Jorge Autié González | cubadebate.cu
Traduzione per Resistenze.org a cura del Centro di Cultura e Documentazione Popolare

03/07/2014

Se siete fra quelle persone interessate a mantenersi ben informate sugli eventi politico-militari che hanno luogo nel "nostro mondo", vi sarete imbattuti qualche volta nell'ampia gamma di definizioni che, con maggiore o minore successo, vengono utilizzate da alcuni mezzi di informazione per descrivere le distinte modalità che gli Stati Uniti adottano per esercitare oggi la loro ambizione all'egemonia mondiale.

Non è strano vedere, ascoltare o leggere notizie o commenti che si riferiscono al "potere intelligente" (smart power), alla "impronta leggera", ai "golpe dolci", alla "guerra non convenzionale", "irregolare" o di "quarta generazione".

Il problema si complica se l'interesse verte intorno alla "guerra non convenzionale", la cui mancanza di "convenzionalità" serve da stimolo all'immaginazione.

Sottigliezze che fanno la differenza

Molti di questi concetti sono collegati, fanno parte di altri, sono inerenti o subordinati, alludono ad aspetti specifici di fenomeni di maggiore o minore portata, ecc. Influiscono anche la lingua, la cultura, il profilo professionale e perfino la posizione politica di chi li utilizza. In molti casi, le sottigliezze fanno la differenza.

Se non siete specialisti in materia o non disponete degli strumenti necessari per fare luce su questi aspetti, i vostri sforzi potrebbero indurre a confusione.

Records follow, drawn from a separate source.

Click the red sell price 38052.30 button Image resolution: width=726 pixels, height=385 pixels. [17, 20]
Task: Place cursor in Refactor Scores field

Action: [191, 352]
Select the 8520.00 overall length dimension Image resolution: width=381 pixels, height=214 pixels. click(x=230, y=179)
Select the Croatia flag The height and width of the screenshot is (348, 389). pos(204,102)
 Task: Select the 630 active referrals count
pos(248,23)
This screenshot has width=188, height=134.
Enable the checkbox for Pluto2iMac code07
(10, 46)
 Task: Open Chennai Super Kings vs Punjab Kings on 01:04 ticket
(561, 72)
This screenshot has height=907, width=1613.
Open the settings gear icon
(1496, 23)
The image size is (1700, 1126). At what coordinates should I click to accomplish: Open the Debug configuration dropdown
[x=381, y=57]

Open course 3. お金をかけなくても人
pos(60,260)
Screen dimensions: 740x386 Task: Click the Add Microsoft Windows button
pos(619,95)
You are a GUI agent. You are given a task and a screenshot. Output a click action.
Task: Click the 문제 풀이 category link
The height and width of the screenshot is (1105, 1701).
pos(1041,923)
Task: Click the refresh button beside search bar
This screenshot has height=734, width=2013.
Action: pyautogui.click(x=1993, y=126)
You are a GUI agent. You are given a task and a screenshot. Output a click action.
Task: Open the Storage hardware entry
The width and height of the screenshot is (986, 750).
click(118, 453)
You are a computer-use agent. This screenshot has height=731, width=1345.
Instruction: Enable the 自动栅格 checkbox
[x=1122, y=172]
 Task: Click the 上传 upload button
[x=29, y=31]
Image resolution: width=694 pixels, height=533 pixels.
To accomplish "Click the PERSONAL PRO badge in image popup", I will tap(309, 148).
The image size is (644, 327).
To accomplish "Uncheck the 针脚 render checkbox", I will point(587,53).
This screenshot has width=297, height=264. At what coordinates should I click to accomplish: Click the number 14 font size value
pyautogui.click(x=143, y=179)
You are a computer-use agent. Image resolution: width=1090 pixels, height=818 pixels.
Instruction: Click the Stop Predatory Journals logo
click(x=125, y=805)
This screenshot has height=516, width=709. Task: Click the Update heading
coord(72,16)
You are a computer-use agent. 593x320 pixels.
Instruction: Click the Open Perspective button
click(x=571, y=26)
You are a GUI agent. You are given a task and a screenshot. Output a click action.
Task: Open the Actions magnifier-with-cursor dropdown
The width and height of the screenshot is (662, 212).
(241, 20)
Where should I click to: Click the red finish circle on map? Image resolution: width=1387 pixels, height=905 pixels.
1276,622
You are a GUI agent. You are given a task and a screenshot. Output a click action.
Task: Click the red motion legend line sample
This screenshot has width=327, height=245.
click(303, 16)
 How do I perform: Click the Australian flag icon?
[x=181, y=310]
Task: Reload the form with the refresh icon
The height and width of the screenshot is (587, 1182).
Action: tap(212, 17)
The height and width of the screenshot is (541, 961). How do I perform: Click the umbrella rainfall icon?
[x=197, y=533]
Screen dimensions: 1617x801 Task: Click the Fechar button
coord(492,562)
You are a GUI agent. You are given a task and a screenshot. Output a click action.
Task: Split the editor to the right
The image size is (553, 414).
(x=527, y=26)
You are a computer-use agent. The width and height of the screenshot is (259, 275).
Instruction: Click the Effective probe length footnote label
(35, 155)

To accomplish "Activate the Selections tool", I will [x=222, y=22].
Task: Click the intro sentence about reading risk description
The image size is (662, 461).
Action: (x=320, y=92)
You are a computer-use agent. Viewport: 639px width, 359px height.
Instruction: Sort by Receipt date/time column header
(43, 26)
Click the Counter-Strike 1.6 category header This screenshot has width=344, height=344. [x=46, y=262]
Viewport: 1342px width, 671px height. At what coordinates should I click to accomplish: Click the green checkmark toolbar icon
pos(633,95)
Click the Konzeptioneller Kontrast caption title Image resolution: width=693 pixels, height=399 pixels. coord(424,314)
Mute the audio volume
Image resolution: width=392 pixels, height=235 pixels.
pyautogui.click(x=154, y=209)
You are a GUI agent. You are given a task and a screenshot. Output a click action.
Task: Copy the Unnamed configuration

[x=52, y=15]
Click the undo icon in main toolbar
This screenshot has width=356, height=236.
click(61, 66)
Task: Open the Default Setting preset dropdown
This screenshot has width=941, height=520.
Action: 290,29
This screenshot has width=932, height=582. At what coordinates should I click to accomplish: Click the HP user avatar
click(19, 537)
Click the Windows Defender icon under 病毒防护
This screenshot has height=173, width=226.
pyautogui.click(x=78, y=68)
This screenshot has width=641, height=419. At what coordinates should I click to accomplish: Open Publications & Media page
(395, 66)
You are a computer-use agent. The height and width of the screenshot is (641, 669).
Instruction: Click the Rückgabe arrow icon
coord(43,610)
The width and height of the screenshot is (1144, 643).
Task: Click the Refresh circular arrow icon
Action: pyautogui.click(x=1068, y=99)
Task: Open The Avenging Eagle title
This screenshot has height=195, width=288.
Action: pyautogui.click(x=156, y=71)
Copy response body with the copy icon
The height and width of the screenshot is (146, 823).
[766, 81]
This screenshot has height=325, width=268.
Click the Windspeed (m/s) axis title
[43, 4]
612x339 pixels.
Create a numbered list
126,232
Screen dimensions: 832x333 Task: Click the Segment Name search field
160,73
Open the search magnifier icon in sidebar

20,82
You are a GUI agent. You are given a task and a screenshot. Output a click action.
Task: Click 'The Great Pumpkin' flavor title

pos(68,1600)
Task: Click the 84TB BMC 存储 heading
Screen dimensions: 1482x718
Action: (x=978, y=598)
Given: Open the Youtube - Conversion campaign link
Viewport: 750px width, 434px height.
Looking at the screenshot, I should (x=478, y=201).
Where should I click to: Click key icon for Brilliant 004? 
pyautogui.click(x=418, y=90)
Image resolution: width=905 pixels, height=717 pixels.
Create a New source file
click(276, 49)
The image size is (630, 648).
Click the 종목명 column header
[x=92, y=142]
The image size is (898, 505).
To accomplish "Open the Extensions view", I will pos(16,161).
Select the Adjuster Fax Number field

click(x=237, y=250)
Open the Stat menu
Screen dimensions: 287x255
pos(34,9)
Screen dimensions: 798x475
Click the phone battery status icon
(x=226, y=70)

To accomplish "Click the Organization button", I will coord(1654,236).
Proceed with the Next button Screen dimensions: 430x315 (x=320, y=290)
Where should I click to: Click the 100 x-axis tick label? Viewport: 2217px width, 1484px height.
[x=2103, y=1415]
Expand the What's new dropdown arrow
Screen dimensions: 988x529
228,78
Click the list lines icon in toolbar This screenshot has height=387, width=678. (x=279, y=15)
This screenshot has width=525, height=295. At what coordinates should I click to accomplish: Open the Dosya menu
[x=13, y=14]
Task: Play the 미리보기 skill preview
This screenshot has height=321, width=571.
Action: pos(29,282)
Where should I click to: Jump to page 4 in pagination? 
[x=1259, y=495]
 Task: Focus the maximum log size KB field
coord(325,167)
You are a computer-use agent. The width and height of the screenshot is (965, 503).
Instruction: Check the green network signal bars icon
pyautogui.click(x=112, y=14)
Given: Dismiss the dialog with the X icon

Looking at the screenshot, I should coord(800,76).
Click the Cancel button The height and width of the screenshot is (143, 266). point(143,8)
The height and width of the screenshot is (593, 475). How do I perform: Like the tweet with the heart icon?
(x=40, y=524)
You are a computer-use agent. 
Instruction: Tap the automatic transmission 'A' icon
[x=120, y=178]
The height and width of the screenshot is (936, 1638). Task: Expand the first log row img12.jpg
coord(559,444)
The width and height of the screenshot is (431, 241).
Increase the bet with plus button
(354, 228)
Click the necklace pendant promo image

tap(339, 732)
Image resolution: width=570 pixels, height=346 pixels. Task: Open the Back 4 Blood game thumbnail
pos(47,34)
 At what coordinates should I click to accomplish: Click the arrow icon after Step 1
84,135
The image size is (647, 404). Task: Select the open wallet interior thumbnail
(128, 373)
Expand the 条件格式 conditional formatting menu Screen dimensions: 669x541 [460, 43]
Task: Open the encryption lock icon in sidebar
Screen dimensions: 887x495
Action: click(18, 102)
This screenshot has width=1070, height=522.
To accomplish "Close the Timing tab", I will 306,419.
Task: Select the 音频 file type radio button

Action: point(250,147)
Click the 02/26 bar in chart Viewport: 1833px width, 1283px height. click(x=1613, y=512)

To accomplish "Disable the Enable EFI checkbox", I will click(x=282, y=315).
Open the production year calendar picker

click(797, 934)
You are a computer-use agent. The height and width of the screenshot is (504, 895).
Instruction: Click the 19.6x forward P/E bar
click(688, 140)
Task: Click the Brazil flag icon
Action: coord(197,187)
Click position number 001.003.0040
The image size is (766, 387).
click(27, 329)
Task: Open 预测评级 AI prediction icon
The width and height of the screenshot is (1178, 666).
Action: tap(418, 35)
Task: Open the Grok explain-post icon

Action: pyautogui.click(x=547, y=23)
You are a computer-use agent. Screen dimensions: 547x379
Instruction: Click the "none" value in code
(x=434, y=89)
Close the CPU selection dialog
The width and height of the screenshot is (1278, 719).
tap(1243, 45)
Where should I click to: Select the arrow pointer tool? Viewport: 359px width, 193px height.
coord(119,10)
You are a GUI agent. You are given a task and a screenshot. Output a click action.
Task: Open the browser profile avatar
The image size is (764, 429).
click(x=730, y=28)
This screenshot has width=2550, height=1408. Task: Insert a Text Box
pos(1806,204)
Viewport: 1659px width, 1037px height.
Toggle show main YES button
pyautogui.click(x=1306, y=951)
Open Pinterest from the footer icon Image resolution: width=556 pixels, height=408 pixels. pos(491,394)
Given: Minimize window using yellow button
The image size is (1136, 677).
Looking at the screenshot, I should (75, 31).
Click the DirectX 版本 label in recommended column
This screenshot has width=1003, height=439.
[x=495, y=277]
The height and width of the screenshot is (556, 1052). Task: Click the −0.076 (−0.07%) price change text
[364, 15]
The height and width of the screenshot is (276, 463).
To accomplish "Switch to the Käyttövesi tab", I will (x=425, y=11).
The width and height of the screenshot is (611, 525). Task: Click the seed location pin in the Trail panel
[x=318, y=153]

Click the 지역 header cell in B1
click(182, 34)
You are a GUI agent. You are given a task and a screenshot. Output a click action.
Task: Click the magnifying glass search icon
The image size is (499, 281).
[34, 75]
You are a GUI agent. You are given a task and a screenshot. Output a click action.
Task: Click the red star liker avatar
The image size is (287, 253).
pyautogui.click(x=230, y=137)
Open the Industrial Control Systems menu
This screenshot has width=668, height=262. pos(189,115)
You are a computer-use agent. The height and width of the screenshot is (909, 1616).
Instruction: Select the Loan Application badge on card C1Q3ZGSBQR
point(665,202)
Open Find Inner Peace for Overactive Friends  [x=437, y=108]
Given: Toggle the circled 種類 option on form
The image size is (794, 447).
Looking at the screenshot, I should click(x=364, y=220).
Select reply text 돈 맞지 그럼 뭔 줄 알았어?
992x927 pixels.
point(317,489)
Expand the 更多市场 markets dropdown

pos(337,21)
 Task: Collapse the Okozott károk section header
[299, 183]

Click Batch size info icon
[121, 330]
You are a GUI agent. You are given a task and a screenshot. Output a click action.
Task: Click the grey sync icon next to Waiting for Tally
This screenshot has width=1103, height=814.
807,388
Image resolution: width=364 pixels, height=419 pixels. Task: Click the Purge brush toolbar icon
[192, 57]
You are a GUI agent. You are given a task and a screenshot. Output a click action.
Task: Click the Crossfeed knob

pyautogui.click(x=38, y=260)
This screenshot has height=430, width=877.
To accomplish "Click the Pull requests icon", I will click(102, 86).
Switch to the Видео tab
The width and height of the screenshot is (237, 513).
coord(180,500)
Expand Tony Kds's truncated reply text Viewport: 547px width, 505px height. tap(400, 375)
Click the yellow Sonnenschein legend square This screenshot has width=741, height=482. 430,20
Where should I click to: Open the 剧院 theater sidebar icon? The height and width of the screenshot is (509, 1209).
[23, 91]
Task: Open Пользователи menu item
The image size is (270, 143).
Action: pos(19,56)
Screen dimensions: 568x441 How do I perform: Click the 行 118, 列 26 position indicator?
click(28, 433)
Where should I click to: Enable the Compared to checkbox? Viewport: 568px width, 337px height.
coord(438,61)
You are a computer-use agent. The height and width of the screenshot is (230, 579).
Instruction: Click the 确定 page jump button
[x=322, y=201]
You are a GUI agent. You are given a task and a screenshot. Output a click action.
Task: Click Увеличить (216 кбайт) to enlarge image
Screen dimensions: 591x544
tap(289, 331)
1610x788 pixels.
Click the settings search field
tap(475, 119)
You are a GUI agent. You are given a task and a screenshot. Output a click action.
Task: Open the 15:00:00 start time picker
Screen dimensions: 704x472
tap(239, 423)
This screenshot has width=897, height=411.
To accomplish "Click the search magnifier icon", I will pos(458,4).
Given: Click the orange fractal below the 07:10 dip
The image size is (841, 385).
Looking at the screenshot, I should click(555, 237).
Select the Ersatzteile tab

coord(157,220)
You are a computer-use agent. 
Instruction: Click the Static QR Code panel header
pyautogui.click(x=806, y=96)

La storia comincia più di vent'anni fa, quando il crollo socialista in Europa e la marcia dell'Unione Sovietica verso il suo dissolvimento facevano interrogare molti sulla forma che, a partire da quel momento, avrebbe preso quello che alcuni osano chiamare eufemisticamente "ordine mondiale". Cioè, la situazione derivante dall'interazione tra le potenze dominanti e tra queste e quelli che si intende dominare.

Il tema acquisiva una speciale importanza per gli Stati Uniti, i quali si vedevano eredi indiscussi al trono mondiale e davanti ai quali il resto della plebe del "villaggio globale" doveva inchinarsi o essere disposta a pagare dazio alla sua nobiltà. Sostenevano questa messianica ambizione il "potere ineguagliabile" del loro esercito, capace di fare sentire il "tuono della loro ira" in qualunque angolo del pianeta, per terra o per mare, nell'aria, nello spazio e, perfino, in quella nuova dimensione dell'esistenza umana che è il ciberspazio.

E' in mezzo a questo dibattito che, nel 1990, si pubblica negli Stati Uniti un libro dal titolo "Destinati a comandare: la natura mutevole del potere statunitense", [Bound to Lead: The Changing Nature of American Power] nel quale l'autore, il politologo Joseph Nye espone il concetto di "soft power" [potere dolce], inteso come l'abilità di "attrarre altri dalla nostra parte, senza coercizione".

Nel suo testo, Nye sosteneva la tesi che, da solo, il potere militare sarebbe stato insufficiente a condurre con successo la politica estera di Washington. L'autore osservava che la politica mondiale stava assumendo una forma che rendeva "impossibile alla potenza mondiale più poderosa dai tempi di Roma, raggiungere alcuni dei suoi obiettivi internazionali più importanti" senza l'aiuto di altri o senza per questo pagare. Nye qualificava questo fenomeno come "il paradosso del potere statunitense".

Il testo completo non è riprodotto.